» **Activity**:
Exclude every picture. Output verbatim the lines from the one containing "Click the new Solution Explorer view icon" to the end of the data.
BEGIN
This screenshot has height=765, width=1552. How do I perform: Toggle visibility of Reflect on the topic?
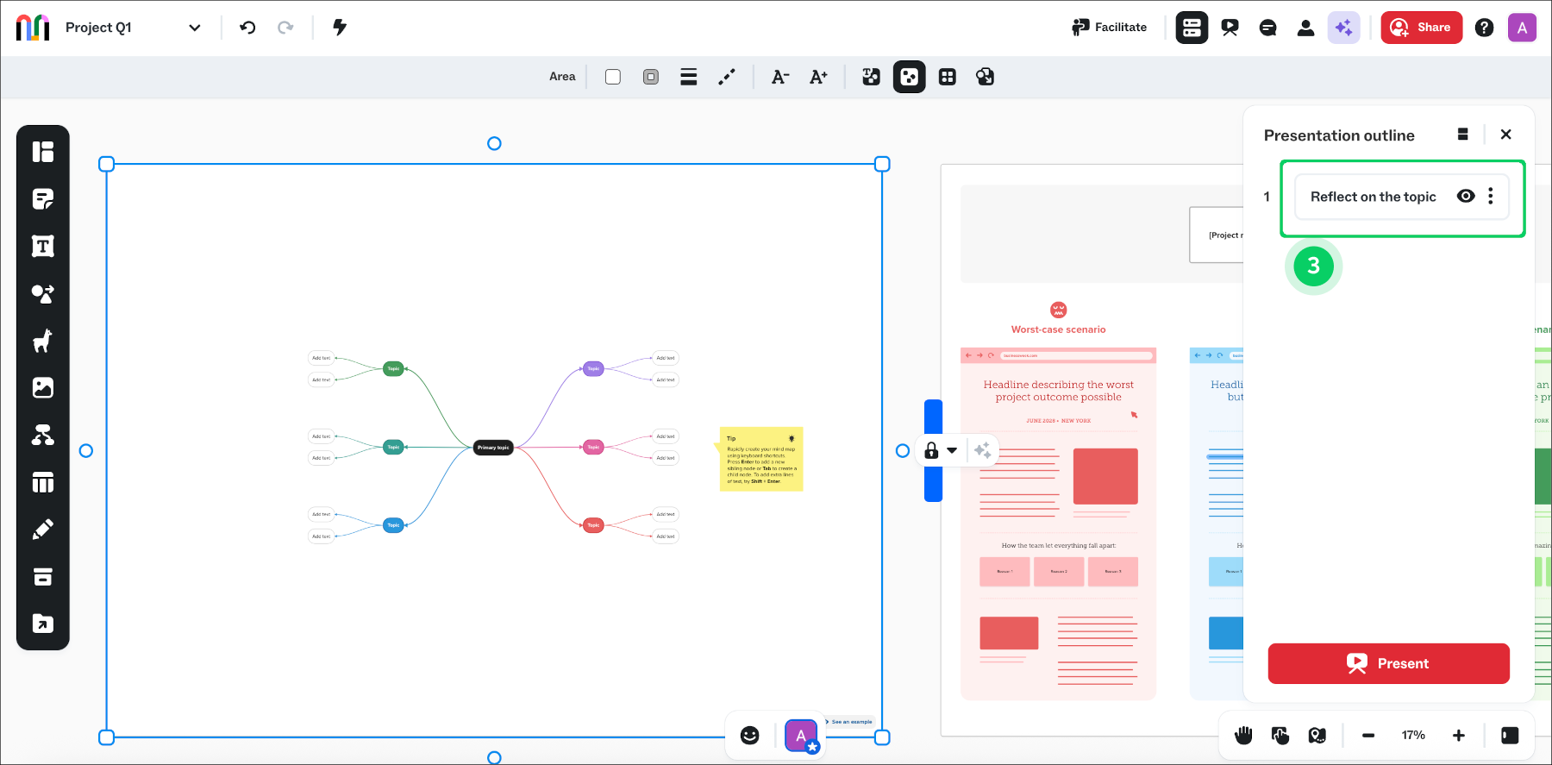[x=1465, y=196]
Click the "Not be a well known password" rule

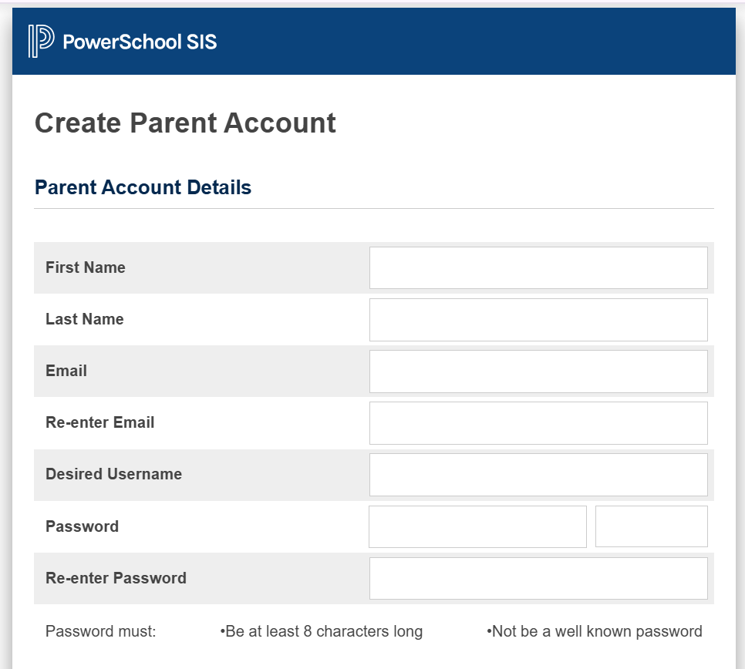(x=595, y=632)
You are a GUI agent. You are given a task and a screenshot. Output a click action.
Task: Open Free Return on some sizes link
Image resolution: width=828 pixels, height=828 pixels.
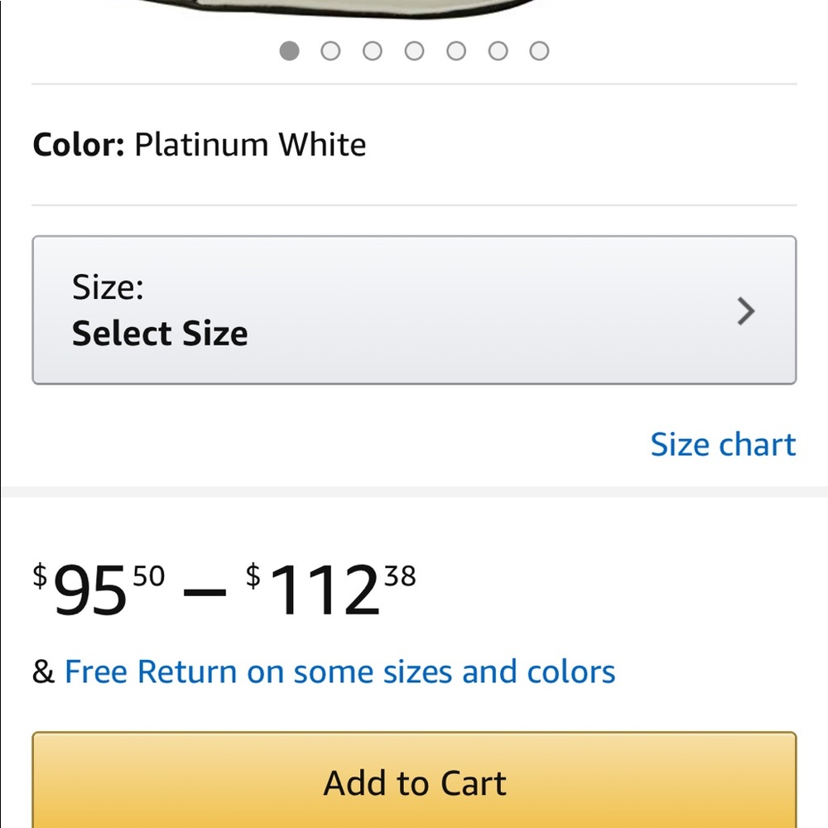point(339,672)
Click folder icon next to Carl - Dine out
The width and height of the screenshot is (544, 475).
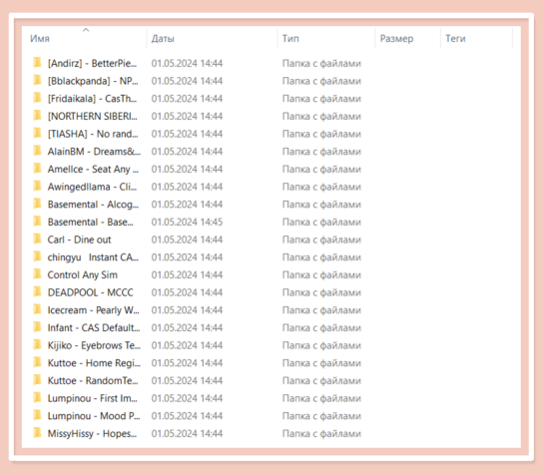click(x=37, y=239)
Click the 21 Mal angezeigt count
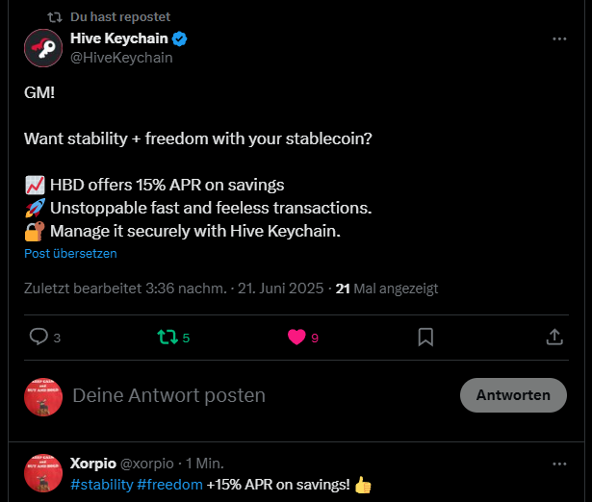The width and height of the screenshot is (592, 502). [387, 289]
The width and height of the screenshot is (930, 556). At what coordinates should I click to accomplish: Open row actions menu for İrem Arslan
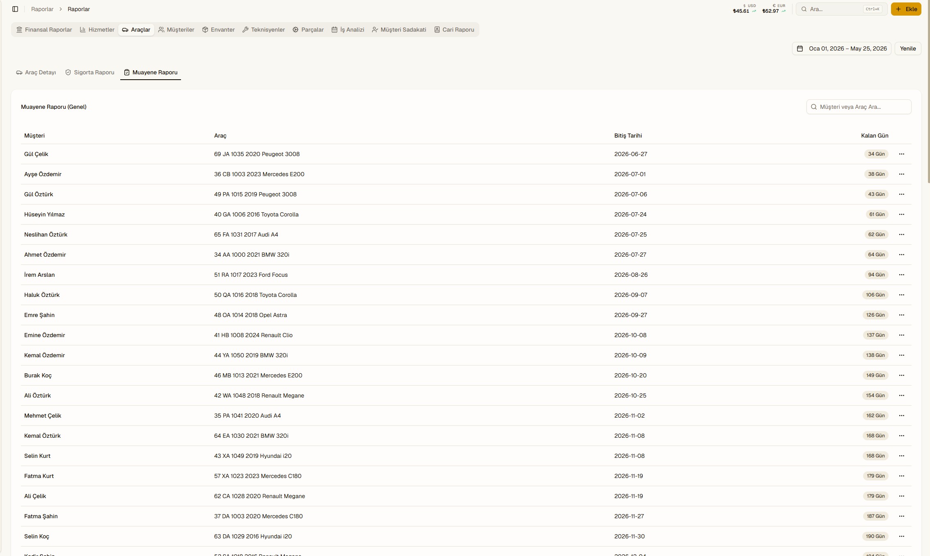click(x=902, y=275)
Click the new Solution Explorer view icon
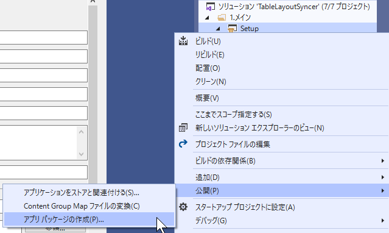Image resolution: width=389 pixels, height=233 pixels. coord(183,128)
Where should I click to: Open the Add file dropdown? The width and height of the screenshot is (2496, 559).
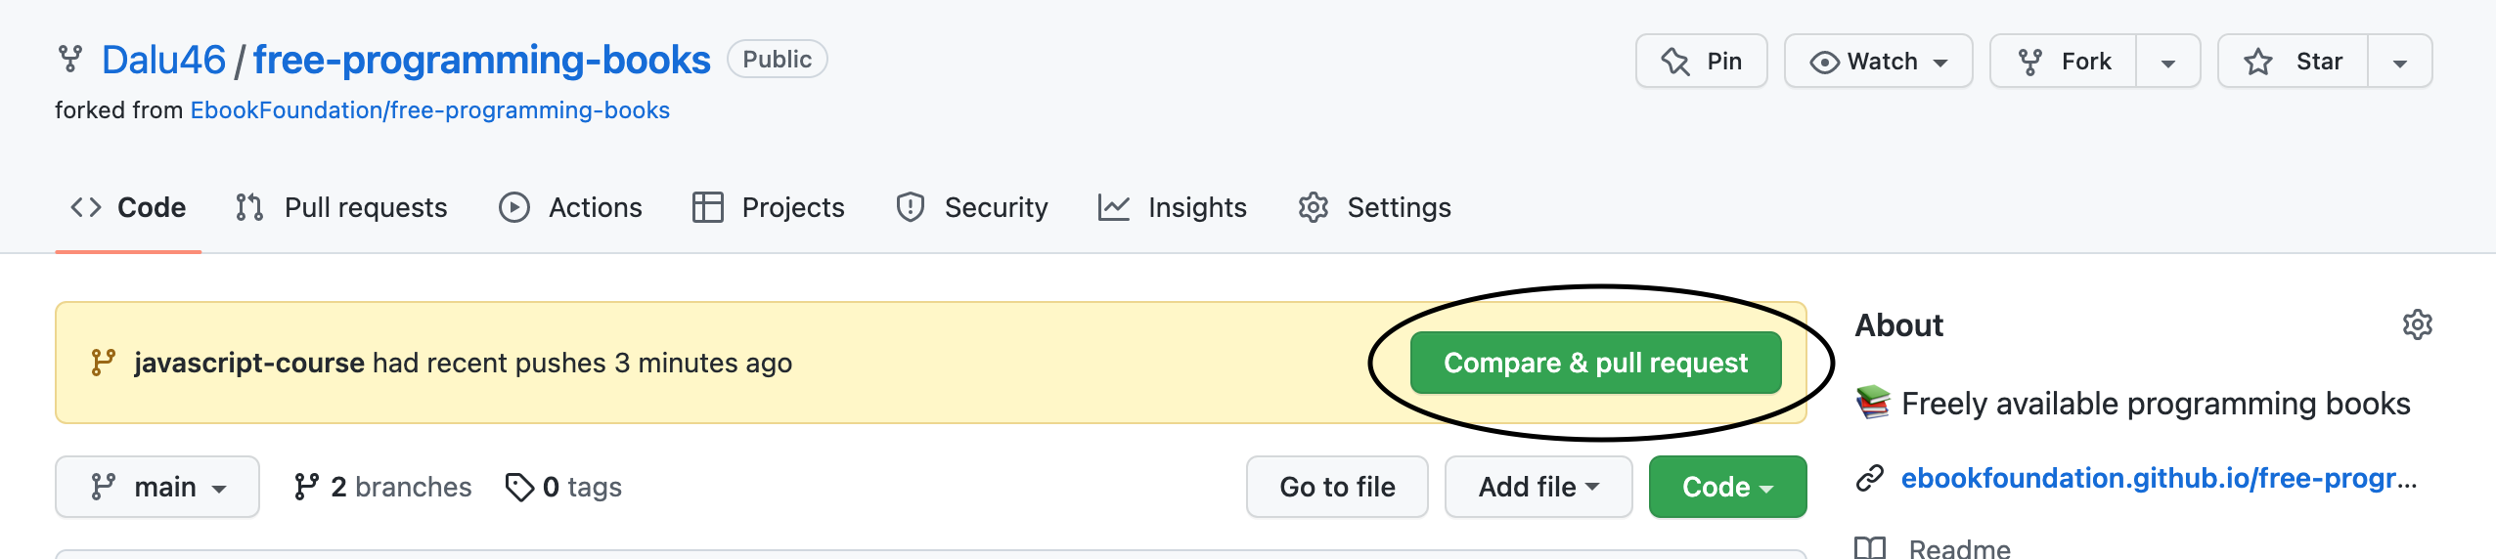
END
» **Written answer**:
Click the new Solution Explorer view icon
Image resolution: width=389 pixels, height=233 pixels. coord(183,128)
Where should I click to: Open the Add file dropdown? The width and height of the screenshot is (2496, 559).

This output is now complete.